I've used this approach myself to help determine when a new element
has been added or someone starts using an element I've not seen used.
In this case I was in a when clause and I was trying to capture
various combinations of markup errors.
<xsl:when
test="ancestor::ipb/figure/subfig/graphic[(_at_)boardno=$sht_num]/@boardno">
So I was trying to understand what value this particular test would
return so I could trap it.
In this case it was originally used like this and the function was
indicating an empty or null value was being returned, so I was trying
to match on that empty value.
unparsed-entity-uri(ancestor::ipb/figure/subfig/graphic[(_at_)boardno=$sht_num]/@boardno)

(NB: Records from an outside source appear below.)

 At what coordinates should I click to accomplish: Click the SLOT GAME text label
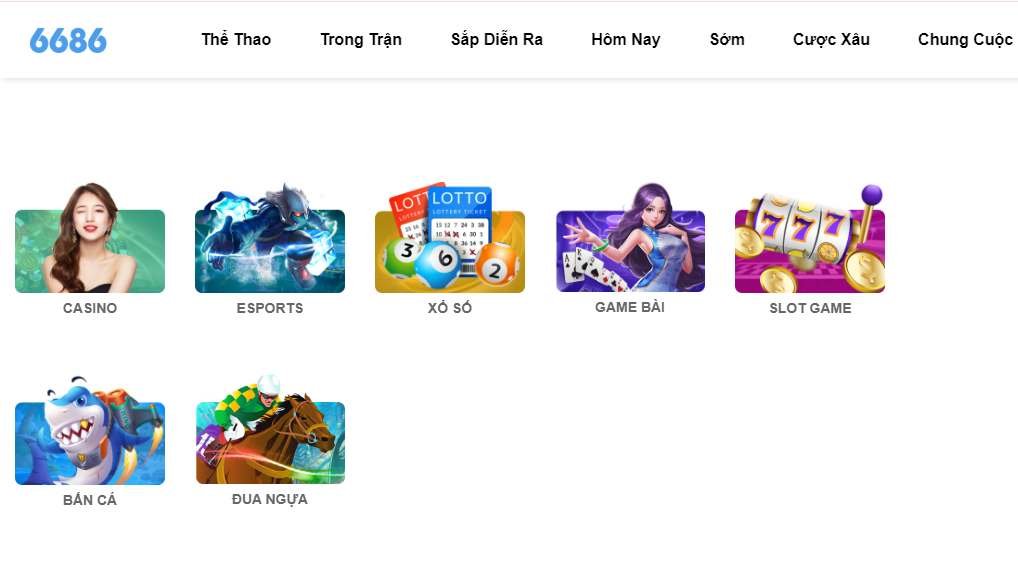(810, 308)
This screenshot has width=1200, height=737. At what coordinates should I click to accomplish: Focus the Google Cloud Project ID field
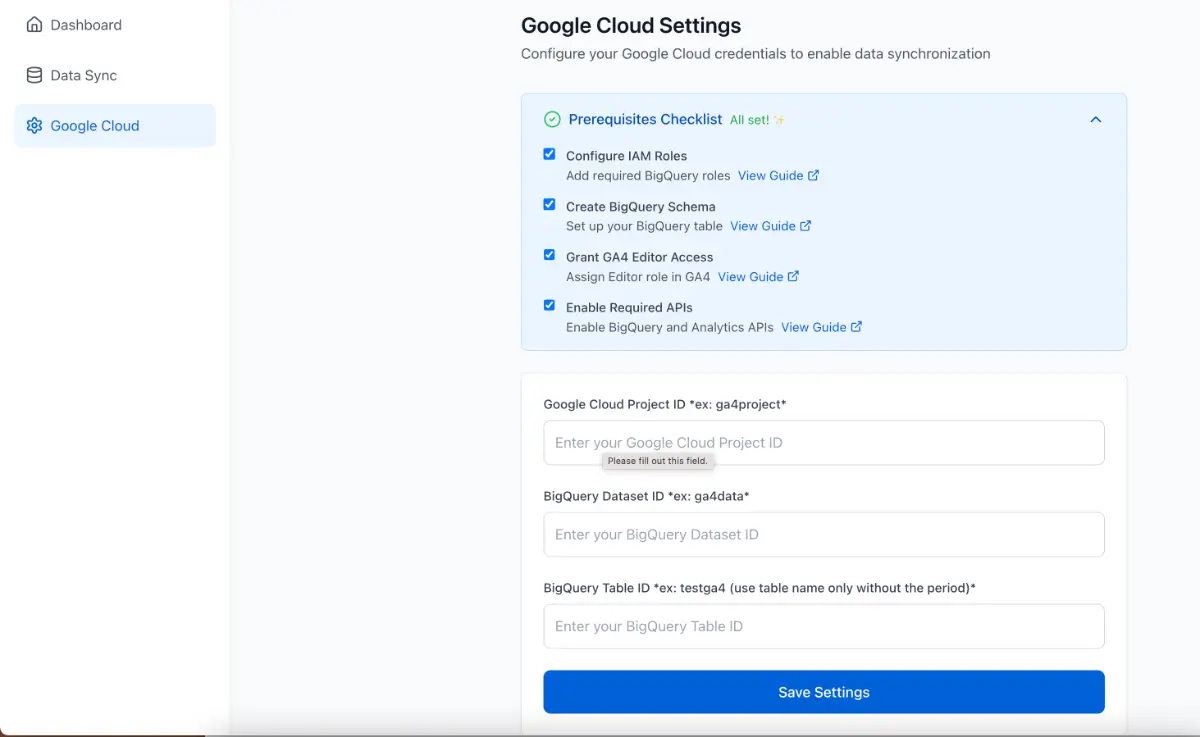(x=823, y=442)
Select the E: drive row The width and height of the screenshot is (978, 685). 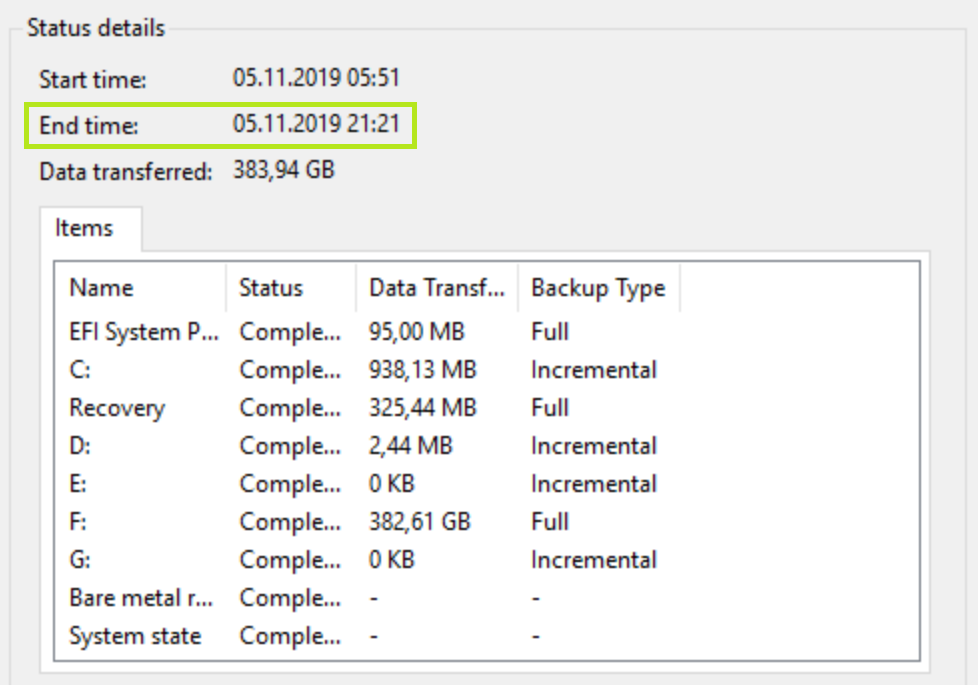tap(79, 484)
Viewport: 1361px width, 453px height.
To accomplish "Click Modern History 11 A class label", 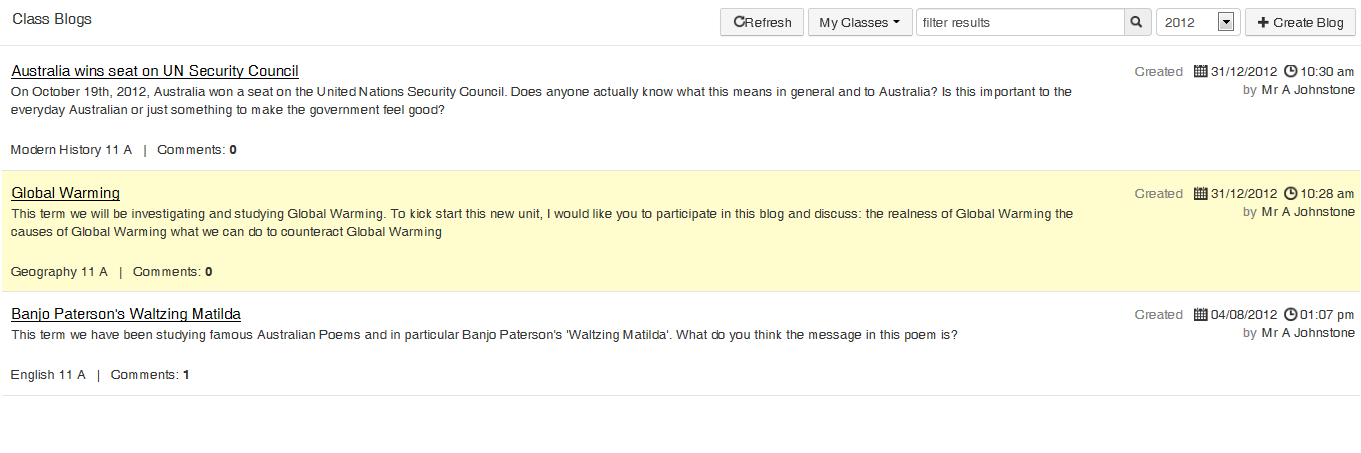I will pyautogui.click(x=71, y=150).
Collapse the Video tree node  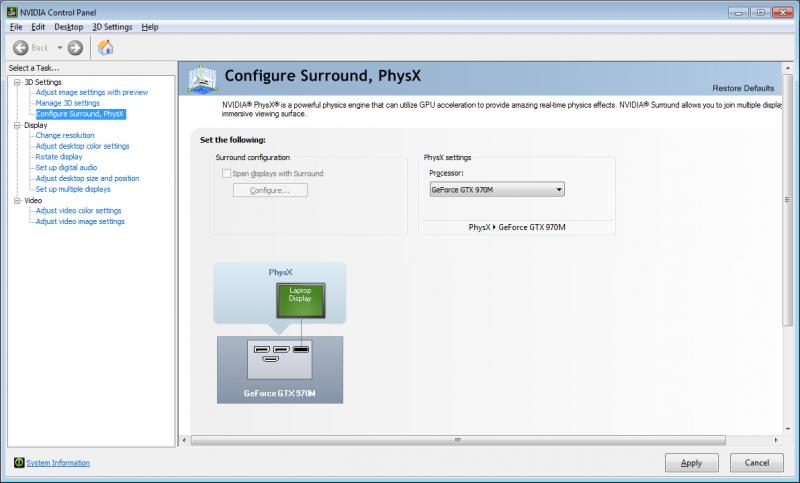[17, 200]
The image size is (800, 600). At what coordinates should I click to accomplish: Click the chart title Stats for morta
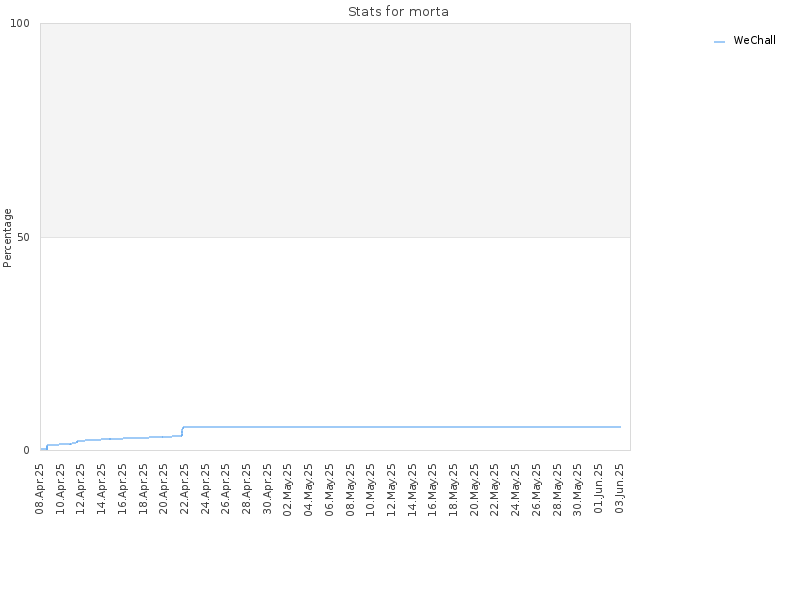coord(398,11)
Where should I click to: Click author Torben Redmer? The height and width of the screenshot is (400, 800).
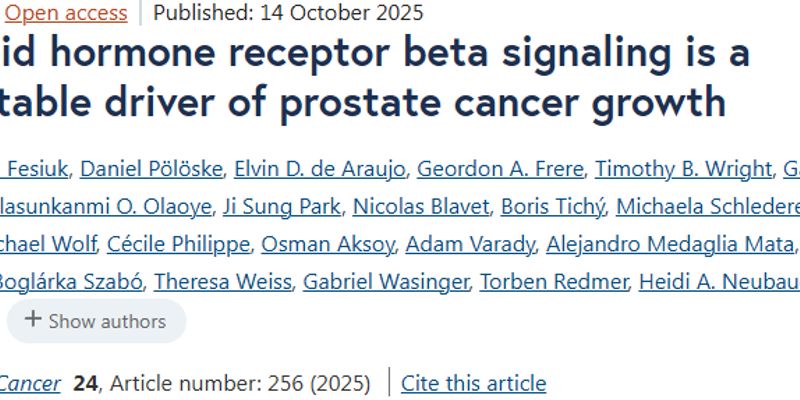pos(553,282)
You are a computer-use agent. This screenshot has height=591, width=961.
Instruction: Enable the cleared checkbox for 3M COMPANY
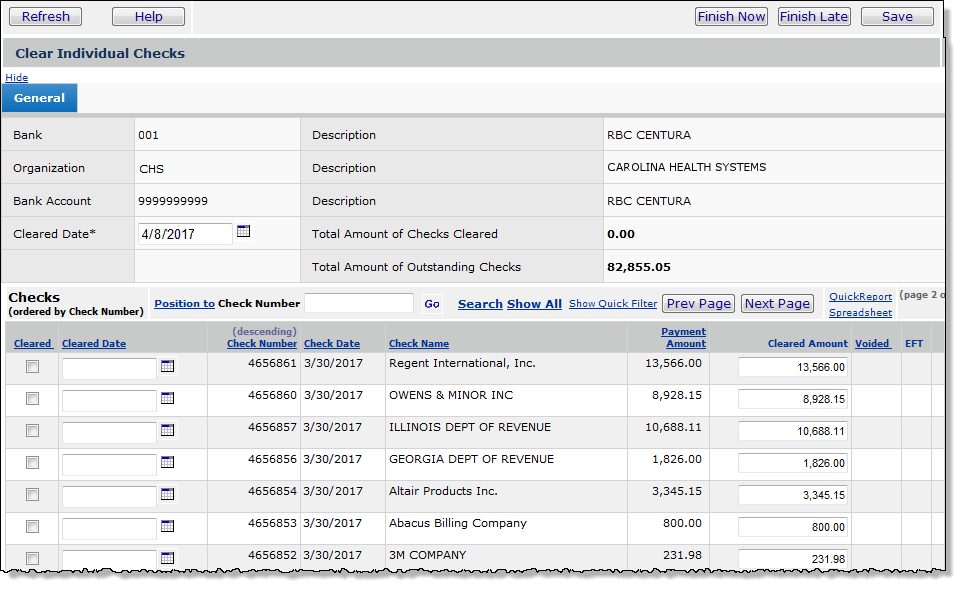pyautogui.click(x=31, y=558)
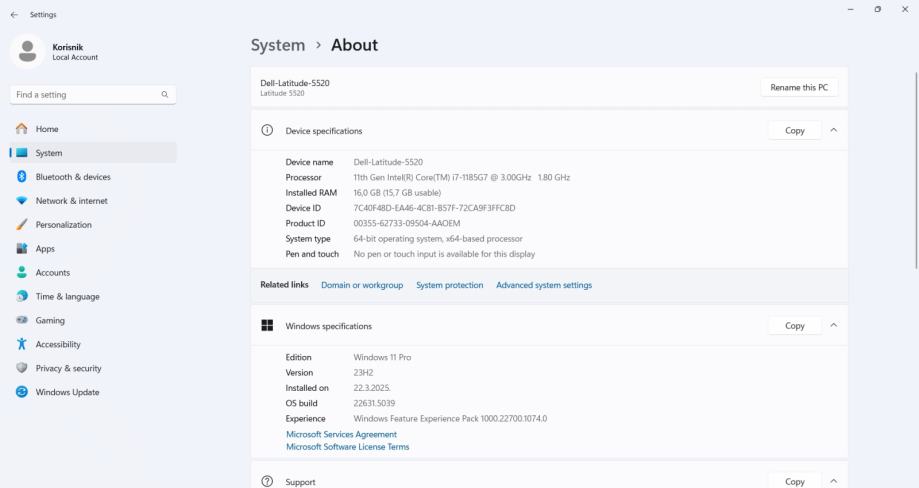Click the Rename this PC button
The height and width of the screenshot is (488, 919).
click(799, 88)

In this case I probably should have rearranged the when and otherwise
tests and matched the good value and let the otherwise handled
everything else. ultimately I also realized there was no value in
doing this elaborate matching as the result is the same as the $sht_num.
thanks everyone
..dan
At 01:13 PM 10/4/2009, you wrote:
At 2009-10-04 09:09 -0400, Dan Vint wrote:
One other thought on this. The reason it is important to know if I
don't have a match is that there should always be a match and it is
important to report this state.
Wouldn't this be satisfied with the following using priority?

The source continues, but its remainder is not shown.